Repeat the entries below in full, with every character unchanged.

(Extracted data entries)
^^^^^^^^^^^^^^^^

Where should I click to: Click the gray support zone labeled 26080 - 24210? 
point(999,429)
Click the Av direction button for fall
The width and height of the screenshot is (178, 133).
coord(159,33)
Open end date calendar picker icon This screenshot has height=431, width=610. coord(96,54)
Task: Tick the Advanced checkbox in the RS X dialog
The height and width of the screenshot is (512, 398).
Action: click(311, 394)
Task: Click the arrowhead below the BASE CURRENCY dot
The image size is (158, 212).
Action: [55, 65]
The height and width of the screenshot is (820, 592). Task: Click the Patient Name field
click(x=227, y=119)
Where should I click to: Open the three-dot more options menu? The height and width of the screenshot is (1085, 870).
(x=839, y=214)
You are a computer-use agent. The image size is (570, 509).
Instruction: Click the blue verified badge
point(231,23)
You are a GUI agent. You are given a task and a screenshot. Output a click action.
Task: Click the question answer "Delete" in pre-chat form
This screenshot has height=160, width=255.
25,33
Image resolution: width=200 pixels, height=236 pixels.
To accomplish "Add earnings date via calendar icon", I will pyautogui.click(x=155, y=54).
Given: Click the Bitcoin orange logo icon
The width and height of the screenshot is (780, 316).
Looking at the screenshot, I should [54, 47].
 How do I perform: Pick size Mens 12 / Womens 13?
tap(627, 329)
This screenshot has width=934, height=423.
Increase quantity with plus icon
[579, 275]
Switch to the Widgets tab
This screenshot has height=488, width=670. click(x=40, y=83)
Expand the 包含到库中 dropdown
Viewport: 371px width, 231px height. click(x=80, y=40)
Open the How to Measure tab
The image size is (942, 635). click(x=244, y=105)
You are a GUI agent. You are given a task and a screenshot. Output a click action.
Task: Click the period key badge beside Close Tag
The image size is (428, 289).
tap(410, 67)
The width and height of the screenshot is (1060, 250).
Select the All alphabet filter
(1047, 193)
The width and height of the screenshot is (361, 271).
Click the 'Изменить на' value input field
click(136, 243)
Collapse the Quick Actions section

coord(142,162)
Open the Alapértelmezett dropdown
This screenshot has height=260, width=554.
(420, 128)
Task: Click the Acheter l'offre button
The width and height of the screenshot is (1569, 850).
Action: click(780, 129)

^^^^^^^^^^^^^^^^

*EXPECTED OUTPUT*
Where should I click to: Click the gray support zone labeled 26080 - 24210? 
point(999,429)
Click the Av direction button for fall
The width and height of the screenshot is (178, 133).
coord(159,33)
Open end date calendar picker icon This screenshot has height=431, width=610. coord(96,54)
Task: Tick the Advanced checkbox in the RS X dialog
The height and width of the screenshot is (512, 398).
Action: click(311, 394)
Task: Click the arrowhead below the BASE CURRENCY dot
The image size is (158, 212).
Action: [55, 65]
The height and width of the screenshot is (820, 592). Task: Click the Patient Name field
click(x=227, y=119)
Where should I click to: Open the three-dot more options menu? The height and width of the screenshot is (1085, 870).
(x=839, y=214)
You are a computer-use agent. The image size is (570, 509).
Instruction: Click the blue verified badge
point(231,23)
You are a GUI agent. You are given a task and a screenshot. Output a click action.
Task: Click the question answer "Delete" in pre-chat form
This screenshot has height=160, width=255.
25,33
Image resolution: width=200 pixels, height=236 pixels.
To accomplish "Add earnings date via calendar icon", I will pyautogui.click(x=155, y=54).
Given: Click the Bitcoin orange logo icon
The width and height of the screenshot is (780, 316).
Looking at the screenshot, I should [54, 47].
 How do I perform: Pick size Mens 12 / Womens 13?
tap(627, 329)
This screenshot has width=934, height=423.
Increase quantity with plus icon
[579, 275]
Switch to the Widgets tab
This screenshot has height=488, width=670. click(x=40, y=83)
Expand the 包含到库中 dropdown
Viewport: 371px width, 231px height. click(x=80, y=40)
Open the How to Measure tab
The image size is (942, 635). click(x=244, y=105)
You are a GUI agent. You are given a task and a screenshot. Output a click action.
Task: Click the period key badge beside Close Tag
The image size is (428, 289).
tap(410, 67)
The width and height of the screenshot is (1060, 250).
Select the All alphabet filter
(1047, 193)
The width and height of the screenshot is (361, 271).
Click the 'Изменить на' value input field
click(136, 243)
Collapse the Quick Actions section

coord(142,162)
Open the Alapértelmezett dropdown
This screenshot has height=260, width=554.
(420, 128)
Task: Click the Acheter l'offre button
The width and height of the screenshot is (1569, 850).
Action: click(780, 129)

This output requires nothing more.